Luego del reparto del Nuevo Mundo entre España y Portugal por el Papa Alejandro VI, la piratería revistió otro matiz. Las naciones relegadas, sobre todo Inglaterra y Francia, codiciaban los tesoros de los galeones españoles, y satisficieron su ambición a través de los corsarios, llamados así porque operaban con una prebenda o "patente de corso" con que el rey les autorizaba para atacar naves enemigas, a cambio de participar en el botín.

Armaban por su cuenta la expedición y, a falta de una presa enemiga, se pagaban saqueando por equivocación un barco del propio país. Francis Draque, protegido de la reina Isabel, fue luego ennoblecido por sus brillantes servicios a Su Majestad.
Cansados de aventuras o reprimidos por los excesos, muchos piratas y corsarios se establecieron en la isla Española, donde descubrieron que era posible gozar de entera libertad viviendo del intercambio de productos con los barcos que anclaban en la costa. Los pacíficos comerciantes tenían aspecto salvaje, andaban andrajosos, alimentados de "bucán", que en araucano era la carne secada al sol y asada en leña verde. Esta vida disipada de los bucaneros, libre, desorganizada, sin autoridad, irritó de tal modo a la Corona española que decretó su exterminación. Fueron cazados y diezmados sin piedad; pero los sobrevivientes alcanzaron a refugiarse en la Tortuga y juraron venganza.
Allí, los bucaneros eligieron a sus jefes y se lanzaron al mar. Ahora eran filibusteros, palabra del francés, pero con el sentido originario de libres saqueadores. Célebre en las costas del Caribe fue Jean David Nau, "el olonés". Tomó Maracaibo y obtuvo por el terror 260 mil pesos oro. Mansvelt saqueó Santiago de los Caballeros al cabo de una penosa marcha por la selva, durante la cual prohibió a sus hombres, bajo pena de muerte, hablar en voz alta o cantar. Pirata, corsario y filibustero fue Henry Morgan. Desde Jamaica organizó el saqueo de Maracaibo. En 1671 tomó Panamá, la fortaleza casi inexpugnable de los españoles; mató, masacró y reunió un valor incalculable en oro, plata y objetos preciosos. Aclamado como héroe por los ingleses jamaiquinos, fue pronto ennoblecido por la Corona británica en pago de sus servicios. Nombrado Teniente Gobernador de Jamaica, Sir Henry Morgan se comprometió a eliminar a sus antiguos compinches. Nadie como él para sorprenderlos en sus guaridas y ahorcarlos. Murió lejos del mar, en la cama, y fue sepultado en la iglesia de Santa Catalina.                                

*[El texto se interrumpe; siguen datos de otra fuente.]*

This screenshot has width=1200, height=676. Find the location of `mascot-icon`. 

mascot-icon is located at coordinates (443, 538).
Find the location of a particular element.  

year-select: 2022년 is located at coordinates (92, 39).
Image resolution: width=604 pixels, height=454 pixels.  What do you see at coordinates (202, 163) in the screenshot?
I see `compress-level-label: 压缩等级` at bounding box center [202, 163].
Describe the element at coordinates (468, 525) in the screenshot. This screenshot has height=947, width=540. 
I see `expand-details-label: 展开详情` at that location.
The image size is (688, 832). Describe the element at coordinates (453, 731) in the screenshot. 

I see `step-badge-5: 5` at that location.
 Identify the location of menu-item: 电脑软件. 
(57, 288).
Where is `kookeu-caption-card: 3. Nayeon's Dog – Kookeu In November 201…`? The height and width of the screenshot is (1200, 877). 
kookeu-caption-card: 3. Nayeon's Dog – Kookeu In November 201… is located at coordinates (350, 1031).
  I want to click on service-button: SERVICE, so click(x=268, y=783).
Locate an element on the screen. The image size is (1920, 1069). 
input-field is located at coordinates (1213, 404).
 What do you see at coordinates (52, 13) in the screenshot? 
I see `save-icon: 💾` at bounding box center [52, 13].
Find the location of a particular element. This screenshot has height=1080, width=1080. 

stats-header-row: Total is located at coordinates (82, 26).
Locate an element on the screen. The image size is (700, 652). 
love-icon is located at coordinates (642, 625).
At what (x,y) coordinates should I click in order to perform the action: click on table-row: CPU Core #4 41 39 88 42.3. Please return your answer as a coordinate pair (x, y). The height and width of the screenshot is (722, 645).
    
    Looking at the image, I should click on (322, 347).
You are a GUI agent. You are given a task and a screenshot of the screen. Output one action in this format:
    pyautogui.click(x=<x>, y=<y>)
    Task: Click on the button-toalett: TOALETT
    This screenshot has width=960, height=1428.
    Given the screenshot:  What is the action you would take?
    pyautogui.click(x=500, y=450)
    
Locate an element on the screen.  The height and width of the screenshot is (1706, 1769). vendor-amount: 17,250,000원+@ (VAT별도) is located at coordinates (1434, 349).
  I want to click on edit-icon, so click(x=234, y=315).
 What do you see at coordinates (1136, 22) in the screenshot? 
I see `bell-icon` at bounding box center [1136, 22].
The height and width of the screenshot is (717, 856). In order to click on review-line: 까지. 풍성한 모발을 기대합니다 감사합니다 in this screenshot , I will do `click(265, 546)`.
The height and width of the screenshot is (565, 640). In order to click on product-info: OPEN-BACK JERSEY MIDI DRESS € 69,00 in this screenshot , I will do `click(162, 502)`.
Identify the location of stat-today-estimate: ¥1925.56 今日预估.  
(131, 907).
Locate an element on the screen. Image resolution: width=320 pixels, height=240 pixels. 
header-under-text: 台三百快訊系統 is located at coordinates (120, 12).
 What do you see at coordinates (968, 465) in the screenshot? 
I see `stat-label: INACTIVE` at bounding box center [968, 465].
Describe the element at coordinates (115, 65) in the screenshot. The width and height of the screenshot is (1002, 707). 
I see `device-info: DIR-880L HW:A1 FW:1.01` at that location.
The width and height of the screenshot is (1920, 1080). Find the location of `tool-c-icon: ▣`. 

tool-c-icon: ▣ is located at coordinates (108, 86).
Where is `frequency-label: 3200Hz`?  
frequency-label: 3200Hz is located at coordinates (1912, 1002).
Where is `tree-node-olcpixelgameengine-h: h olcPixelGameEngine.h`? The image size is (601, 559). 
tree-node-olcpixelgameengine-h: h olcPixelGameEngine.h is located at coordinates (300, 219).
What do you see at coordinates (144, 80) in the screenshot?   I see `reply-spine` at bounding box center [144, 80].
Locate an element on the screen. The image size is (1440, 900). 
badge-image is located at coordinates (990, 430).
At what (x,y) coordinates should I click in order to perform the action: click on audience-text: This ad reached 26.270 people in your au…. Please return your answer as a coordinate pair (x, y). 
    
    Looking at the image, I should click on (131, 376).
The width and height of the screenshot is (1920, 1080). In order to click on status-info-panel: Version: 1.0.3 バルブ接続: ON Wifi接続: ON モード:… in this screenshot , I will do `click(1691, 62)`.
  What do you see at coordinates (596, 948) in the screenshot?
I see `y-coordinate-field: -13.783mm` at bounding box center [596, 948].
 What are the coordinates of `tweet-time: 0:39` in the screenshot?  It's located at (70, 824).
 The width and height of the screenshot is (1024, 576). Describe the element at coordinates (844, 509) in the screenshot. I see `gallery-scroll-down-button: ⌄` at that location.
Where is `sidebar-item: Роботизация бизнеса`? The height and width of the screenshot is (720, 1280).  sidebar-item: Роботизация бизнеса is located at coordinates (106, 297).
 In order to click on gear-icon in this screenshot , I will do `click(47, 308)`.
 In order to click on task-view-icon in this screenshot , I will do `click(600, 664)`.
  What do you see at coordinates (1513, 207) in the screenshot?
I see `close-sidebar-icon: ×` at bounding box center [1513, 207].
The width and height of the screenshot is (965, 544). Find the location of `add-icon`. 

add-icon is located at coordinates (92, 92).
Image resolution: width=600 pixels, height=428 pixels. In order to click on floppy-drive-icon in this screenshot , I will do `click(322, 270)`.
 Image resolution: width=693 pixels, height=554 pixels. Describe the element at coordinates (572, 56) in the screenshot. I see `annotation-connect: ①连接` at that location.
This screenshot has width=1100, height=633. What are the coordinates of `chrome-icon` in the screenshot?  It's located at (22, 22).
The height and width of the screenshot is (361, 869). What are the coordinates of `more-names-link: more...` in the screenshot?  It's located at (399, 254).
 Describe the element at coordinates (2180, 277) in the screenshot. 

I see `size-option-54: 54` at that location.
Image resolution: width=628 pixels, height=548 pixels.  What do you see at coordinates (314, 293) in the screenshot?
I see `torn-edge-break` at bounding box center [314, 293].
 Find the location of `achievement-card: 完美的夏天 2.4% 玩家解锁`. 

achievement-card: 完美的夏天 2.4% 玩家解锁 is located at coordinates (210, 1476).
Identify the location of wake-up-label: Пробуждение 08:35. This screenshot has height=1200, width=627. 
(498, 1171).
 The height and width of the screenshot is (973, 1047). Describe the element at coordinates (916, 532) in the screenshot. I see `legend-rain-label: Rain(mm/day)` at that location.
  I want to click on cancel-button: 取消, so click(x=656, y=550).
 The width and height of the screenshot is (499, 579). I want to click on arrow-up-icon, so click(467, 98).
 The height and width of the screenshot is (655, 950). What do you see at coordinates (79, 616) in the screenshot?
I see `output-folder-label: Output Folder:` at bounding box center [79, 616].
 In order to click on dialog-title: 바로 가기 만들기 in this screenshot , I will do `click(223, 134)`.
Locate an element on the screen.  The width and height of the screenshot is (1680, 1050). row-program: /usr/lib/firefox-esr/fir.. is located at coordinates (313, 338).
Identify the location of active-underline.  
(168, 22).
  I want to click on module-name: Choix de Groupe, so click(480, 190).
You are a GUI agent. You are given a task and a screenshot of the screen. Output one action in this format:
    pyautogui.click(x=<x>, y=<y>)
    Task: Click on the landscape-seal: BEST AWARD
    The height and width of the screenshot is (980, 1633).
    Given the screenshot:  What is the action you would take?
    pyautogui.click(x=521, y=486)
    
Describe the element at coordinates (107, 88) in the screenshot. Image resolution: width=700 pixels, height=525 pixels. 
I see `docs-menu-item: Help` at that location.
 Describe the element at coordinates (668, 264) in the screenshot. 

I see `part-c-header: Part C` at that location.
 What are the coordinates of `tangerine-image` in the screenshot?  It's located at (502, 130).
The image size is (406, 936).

Cada vez que otros tesoros han deslumbrado a los aventureros, se han sofisticado las operaciones de pillaje, y nuevos saqueadores se han repartido el botín. En nuestro siglo, algunos herederos de la ambición ya corrieron la suerte del capitán Kidd y expiaron las culpas en la horca; pero otros han sido ennoblecidos por nuevas formas de reconocer los servicios   prestados a las naciones venturosas.